Invited to visit two of those crooks and crevices last week, I rediscovered the wildlife, exhibits, and scenery of Zoo Miami, which I hadn’t seen in eight years, and the serenity of Homestead’s Camp Owaissa Bauer, which I’d never visited before.
Of the zoo, there were parts familiar and other parts refreshingly new. I can report to you that the Oasis Grille, under renovation, is on its way to completion and will reopen to zoo patrons in a few months.
I saw lions, and tigers, and bears (oh, my!), plus elephants, and antelope, and lots of birds. What a welcome respite they were from the daily monotony we encounter of humans, humans, and nothing but humans (some of the more obnoxious of that species I wouldn’t mind feeding to the lions, tigers, and bears).
Camp OB is nestled on 110 rustic acres surrounded by rural farm country. Scouts pitch tents here. Church groups host retreats here. Family reunions, field trips, and athletic camps are held here. Guests will even be treated to a gen-u-ine hay ride, as I was.
Immense thanks to my two tour guides, Terry Mallo, Zoo Miami’s special events manager, and Pamela Rose, park and recreation manager for Camp OB, for treating me to an educational, enjoyable day as well as for their roles in stewarding two of our county’s natural treasures.
For more information about these two local natural assets, go to zoomiami.org and miamidade.gov/parks/parks/owaissa_bauer_camp.asp.
THE ASS-WIPE TROPHY
Speaking of wildlife, the Burmese python is one species that is unwelcome in these parts.
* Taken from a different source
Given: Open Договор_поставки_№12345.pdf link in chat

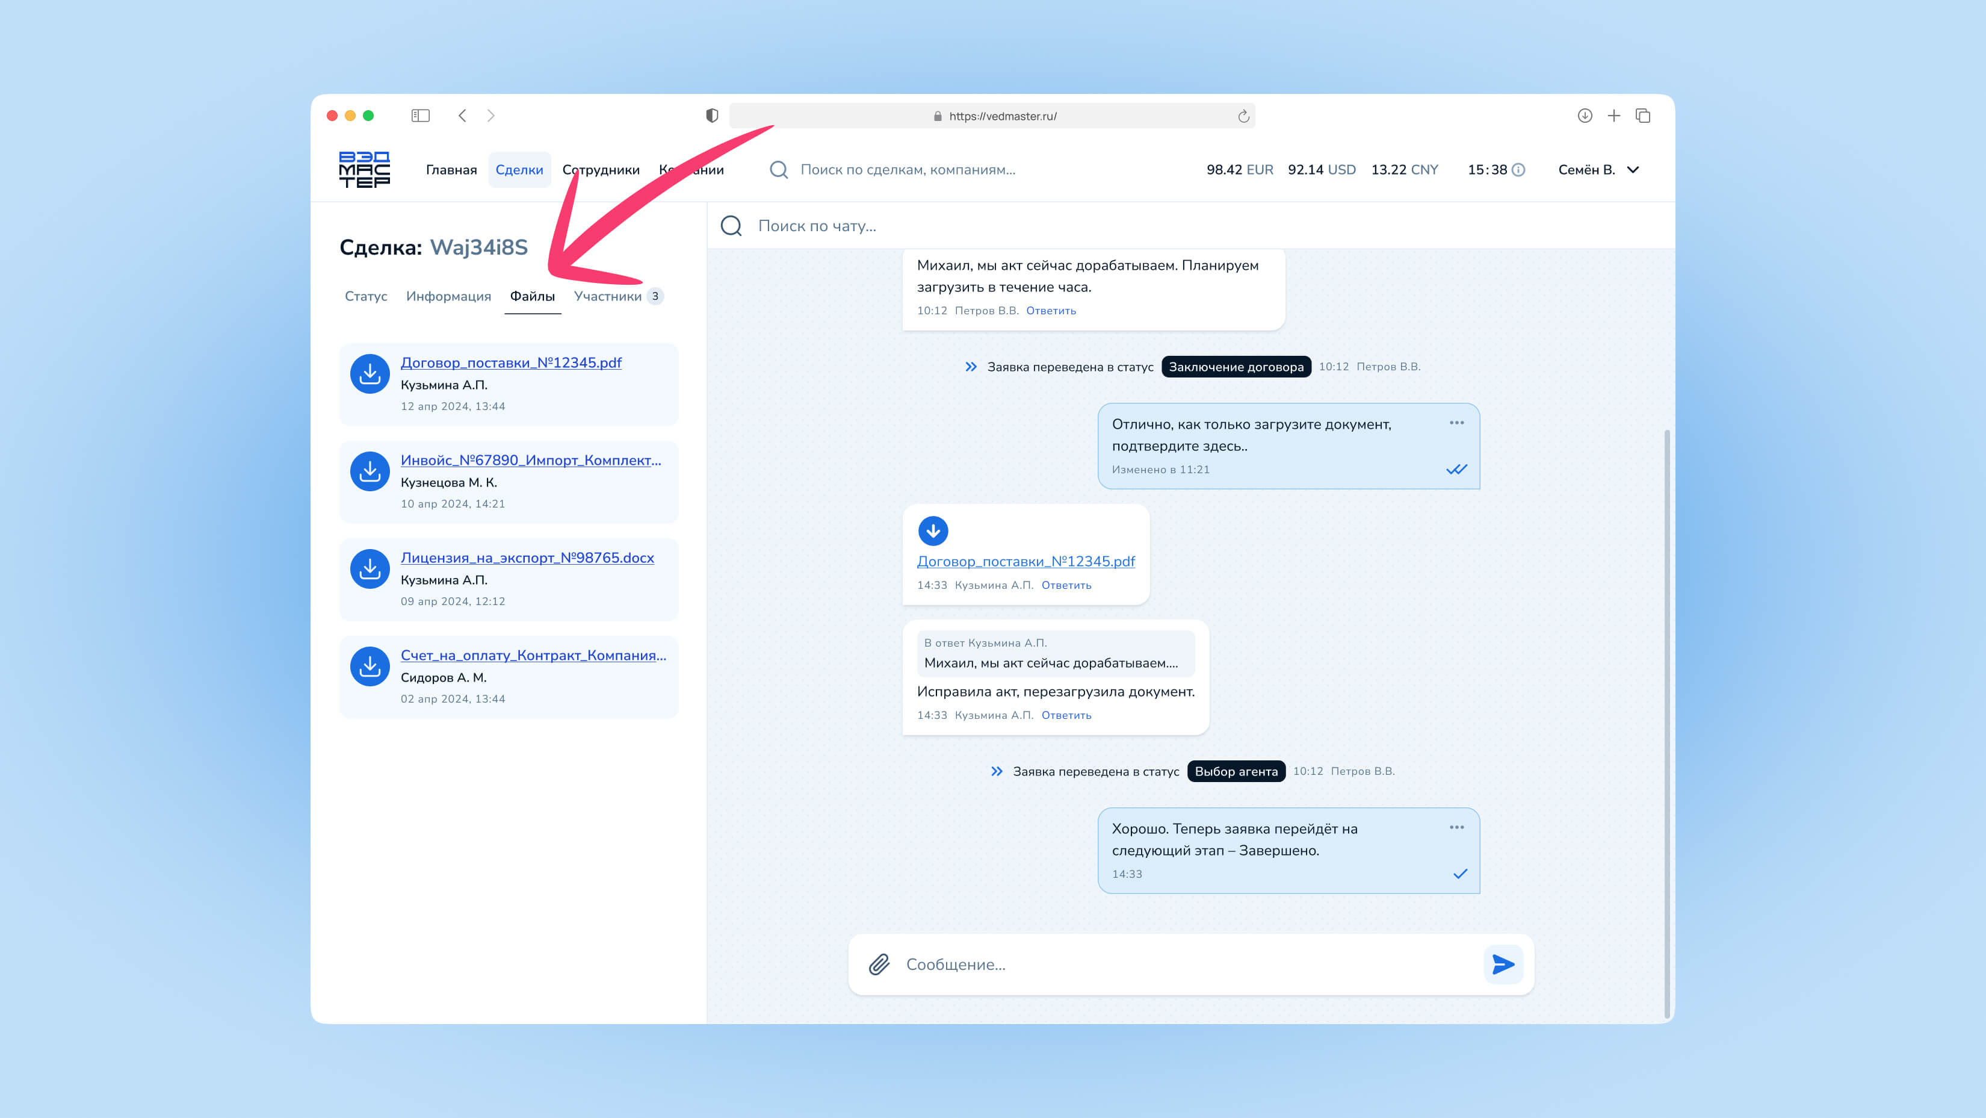Looking at the screenshot, I should click(x=1025, y=561).
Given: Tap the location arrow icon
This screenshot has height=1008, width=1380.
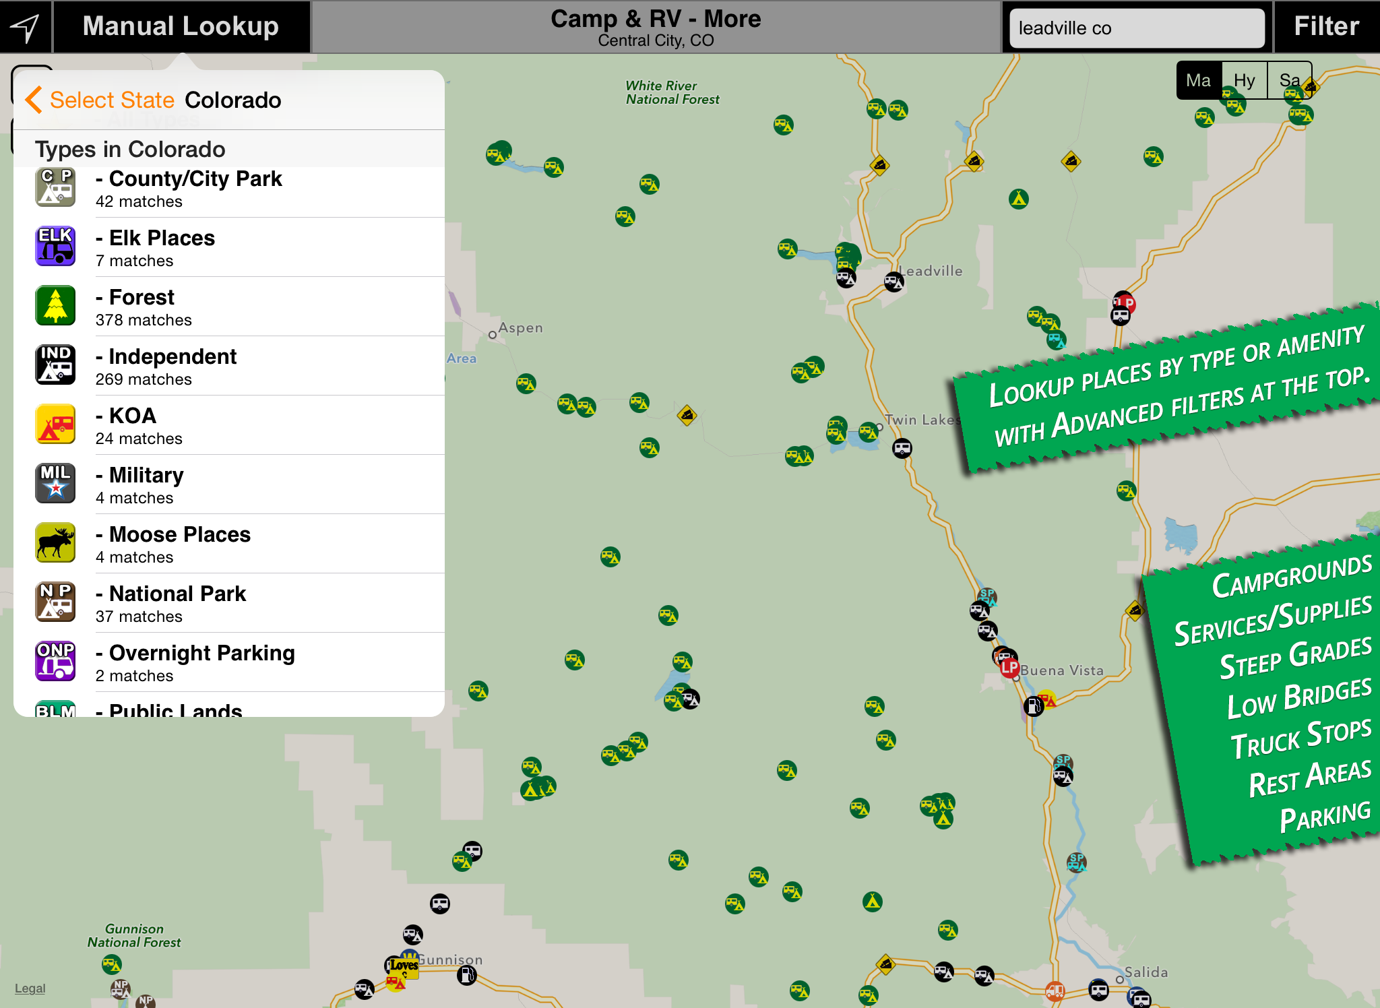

Devouring practically anything and everything that moves, crawls, and walks in its path, the slithering encroacher has become a pernicious threat to other animal populations, particularly those of the Everglades.
Still, there are the snakes’ fans. The U.S. Association of Reptile Keepers hired a lobbying firm to try to convince federal lawmakers to oppose a U.S. Fish and Wildlife Service proposed ban on them.
Decrying “excessive and over zealous regulation,” USARK ridiculously warned that the ban would “put approximately 1 million Americans in jeopardy of becoming felons, destroy thousands of jobs, and threaten the annual $1.4 billion national and international trade” in these reptiles.
For their stupid opposition to the ban, which went into effect this week, these morons get the first roll of t.p. of 2012. (Recall what I wrote earlier about wishing I could feed some of our species to certain other species?)